Piemonte

Minori sul tetto del cantiere scolastico, protesta del sindaco

L’episodio ha richiesto l’intervento delle forze dell’ordine; i giovani si erano già allontanati.

Nel fine settimana tra sabato 5 e domenica 6 settembre 2026, due ragazzi minorenni sono entrati nel cantiere della nuova scuola Leopardi e hanno raggiunto il tetto dell’edificio. L’episodio è avvenuto in via XXIV Maggio a Trofarello, dove sono in corso i lavori per la realizzazione del nuovo plesso scolastico.

L’area risulta recintata, allarmata e custodita. Nonostante i sistemi di sicurezza e i divieti di accesso, i due giovani sono riusciti a introdursi nella struttura e a salire sulla copertura, camminando in una zona dove avrebbero potuto subire conseguenze molto gravi. Dopo il loro passaggio, i ragazzi si sono allontanati dal cantiere facendo perdere le proprie tracce.

L’intervento del sindaco

A segnalare l’accaduto è stato il sindaco Stefano Napoletano, che ha pubblicato sui social una fotografia dei due ragazzi sul tetto.
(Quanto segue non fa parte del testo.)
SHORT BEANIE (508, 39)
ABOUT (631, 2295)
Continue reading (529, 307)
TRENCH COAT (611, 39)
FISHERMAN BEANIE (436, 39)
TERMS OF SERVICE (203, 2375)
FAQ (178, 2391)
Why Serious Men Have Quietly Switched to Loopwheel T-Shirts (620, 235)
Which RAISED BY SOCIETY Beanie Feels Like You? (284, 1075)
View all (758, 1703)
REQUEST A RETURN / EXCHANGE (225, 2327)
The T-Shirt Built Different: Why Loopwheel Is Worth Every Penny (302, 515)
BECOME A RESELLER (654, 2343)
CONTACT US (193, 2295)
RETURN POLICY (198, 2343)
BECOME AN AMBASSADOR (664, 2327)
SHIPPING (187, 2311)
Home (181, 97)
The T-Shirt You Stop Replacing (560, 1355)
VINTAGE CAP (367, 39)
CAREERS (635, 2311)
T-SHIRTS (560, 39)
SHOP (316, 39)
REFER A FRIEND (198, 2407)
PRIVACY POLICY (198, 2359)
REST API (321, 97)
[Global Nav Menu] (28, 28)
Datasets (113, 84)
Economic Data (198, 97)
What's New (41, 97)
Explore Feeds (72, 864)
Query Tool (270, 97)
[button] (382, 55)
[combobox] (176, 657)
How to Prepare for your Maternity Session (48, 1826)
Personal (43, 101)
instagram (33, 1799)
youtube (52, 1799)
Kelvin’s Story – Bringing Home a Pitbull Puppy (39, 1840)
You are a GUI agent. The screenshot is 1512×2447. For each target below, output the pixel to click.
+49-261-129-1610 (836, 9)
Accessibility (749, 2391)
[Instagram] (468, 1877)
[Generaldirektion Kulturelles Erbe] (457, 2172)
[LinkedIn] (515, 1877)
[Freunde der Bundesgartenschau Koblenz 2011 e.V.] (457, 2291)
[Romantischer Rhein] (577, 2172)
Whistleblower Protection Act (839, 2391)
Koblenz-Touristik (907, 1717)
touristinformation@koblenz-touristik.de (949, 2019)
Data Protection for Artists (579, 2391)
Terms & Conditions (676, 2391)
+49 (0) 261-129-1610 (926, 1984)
Il primo cittadino ha riferito di aver avvisato i carabinieri e l’impresa appaltatrice impegnata nei lavori, per poi recarsi personalmente sul posto.

Il sindaco sperava di individuare i minori e parlare con loro, spiegando la gravità del comportamento e i rischi corsi. Al suo arrivo, però, i due si erano già allontanati. Nel commentare la vicenda, Napoletano ha definito l’episodio non una semplice bravata, ma il segnale di una pericolosa sottovalutazione delle regole e dei rischi legati all’ingresso in un’area di lavoro.

Il richiamo alle responsabilità educative

Nel suo intervento, il sindaco ha richiamato il ruolo di famiglia, scuola e istituzioni, sostenendo che l’accaduto debba spingere gli adulti a interrogarsi sul rapporto con i più giovani e sull’importanza di parlare dei comportamenti pericolosi. Il riferimento è soprattutto alla necessità di far comprendere che l’accesso non autorizzato a un cantiere può mettere direttamente a repentaglio l’incolumità delle persone.

La vicenda si è quindi conclusa senza che i due ragazzi venissero trovati dal primo cittadino sul posto. Restano il danneggiamento della sicurezza percepita nell’area e la preoccupazione per un gesto compiuto all’interno di un edificio in costruzione, in un contesto nel quale la presenza di ostacoli e superfici non ancora completate può aumentare i rischi.